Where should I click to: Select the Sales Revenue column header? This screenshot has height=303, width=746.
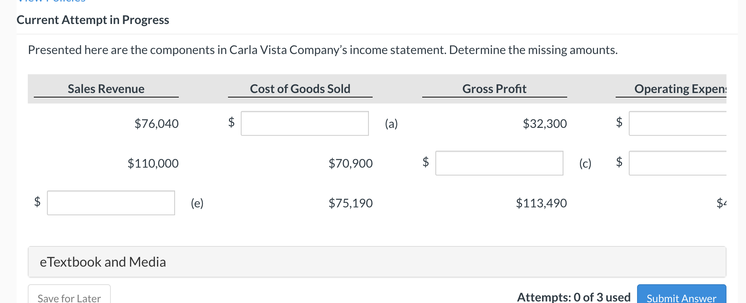tap(106, 89)
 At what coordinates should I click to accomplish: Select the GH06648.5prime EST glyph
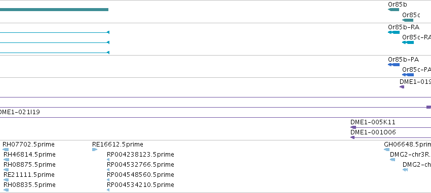(387, 150)
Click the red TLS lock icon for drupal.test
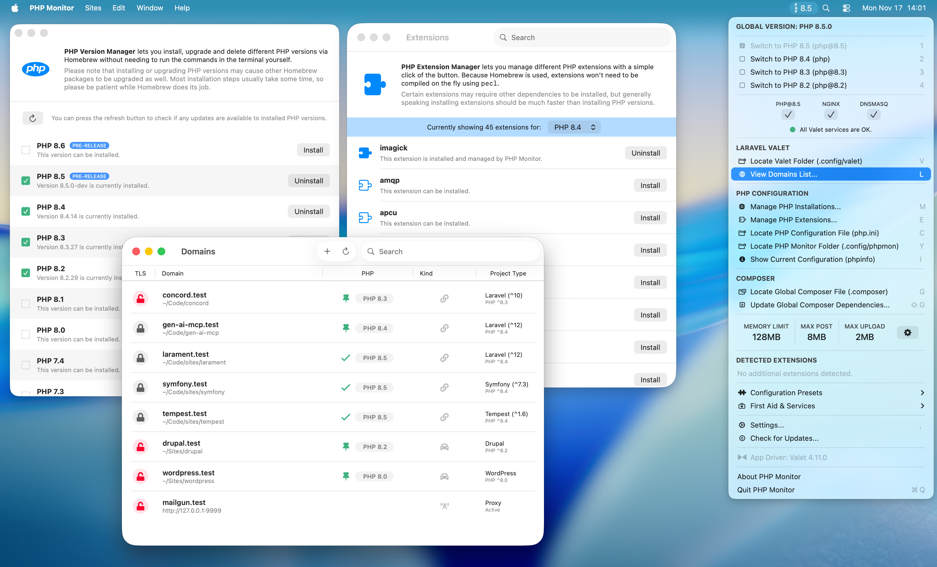This screenshot has width=937, height=567. pyautogui.click(x=141, y=447)
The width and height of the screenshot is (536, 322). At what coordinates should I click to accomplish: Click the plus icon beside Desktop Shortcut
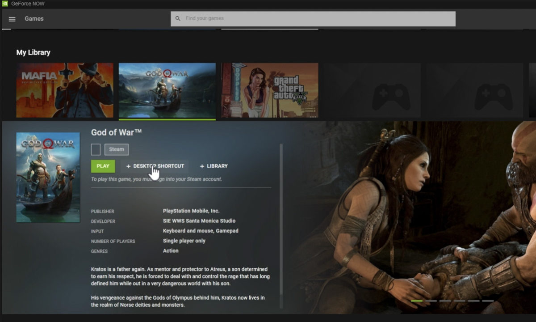click(128, 166)
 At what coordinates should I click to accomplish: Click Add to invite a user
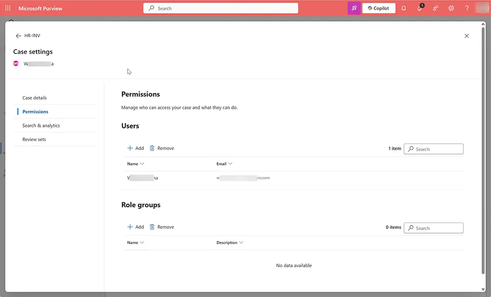point(135,148)
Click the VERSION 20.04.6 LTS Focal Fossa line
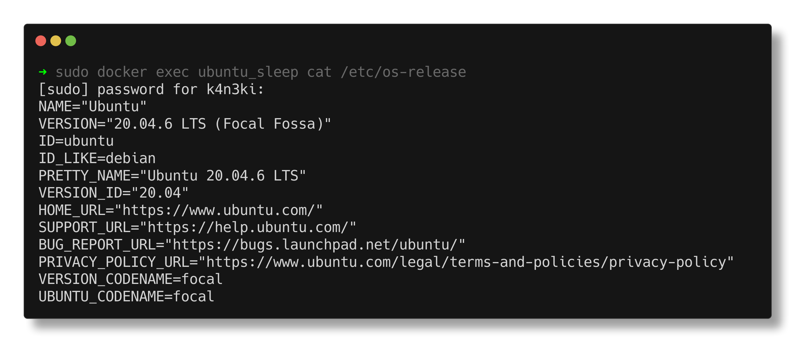The width and height of the screenshot is (805, 352). click(185, 124)
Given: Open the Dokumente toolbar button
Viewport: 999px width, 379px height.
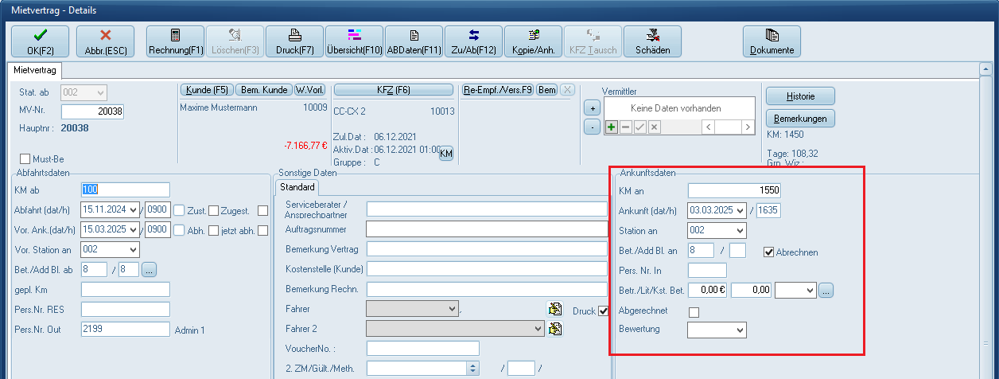Looking at the screenshot, I should (x=771, y=41).
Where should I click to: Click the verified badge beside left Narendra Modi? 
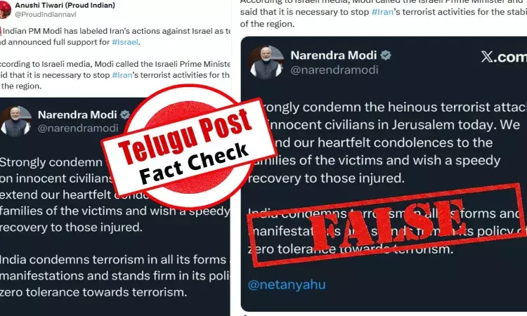pyautogui.click(x=125, y=115)
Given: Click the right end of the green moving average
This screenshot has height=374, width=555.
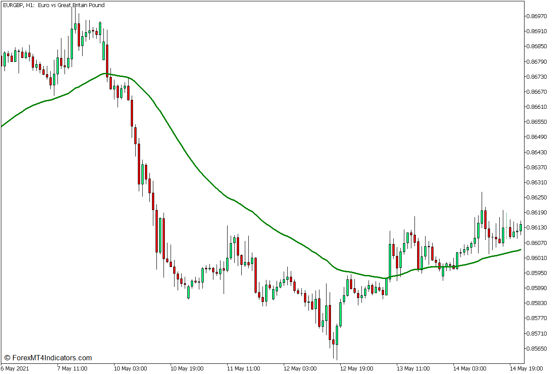Looking at the screenshot, I should point(520,250).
· · ·
- **WHAT YOU SHOULD DO**
Update all of the records above by replacing "accomplish" with "complete" wherever it appears, changing nothing else, and leave the pictures out.

- **OUTPUT OF THE EXERCISE**
Where should I click to: Select the Sales Revenue column header? This screenshot has height=303, width=746.
tap(106, 89)
 At what coordinates should I click to complete: Select the GH06648.5prime EST glyph
(387, 150)
Click the red TLS lock icon for drupal.test
This screenshot has width=937, height=567. pyautogui.click(x=141, y=447)
The width and height of the screenshot is (536, 322). At what coordinates should I click to complete: Click the plus icon beside Desktop Shortcut
click(128, 166)
 At what coordinates should I click to complete: Click Add to invite a user
point(135,148)
Click the VERSION 20.04.6 LTS Focal Fossa line
The width and height of the screenshot is (805, 352). click(185, 124)
Given: Open the Dokumente toolbar button
Viewport: 999px width, 379px height.
Looking at the screenshot, I should (x=771, y=41).
Where should I click to: Click the verified badge beside left Narendra Modi? 
pyautogui.click(x=125, y=115)
Given: Click the right end of the green moving average
This screenshot has height=374, width=555.
Looking at the screenshot, I should point(520,250).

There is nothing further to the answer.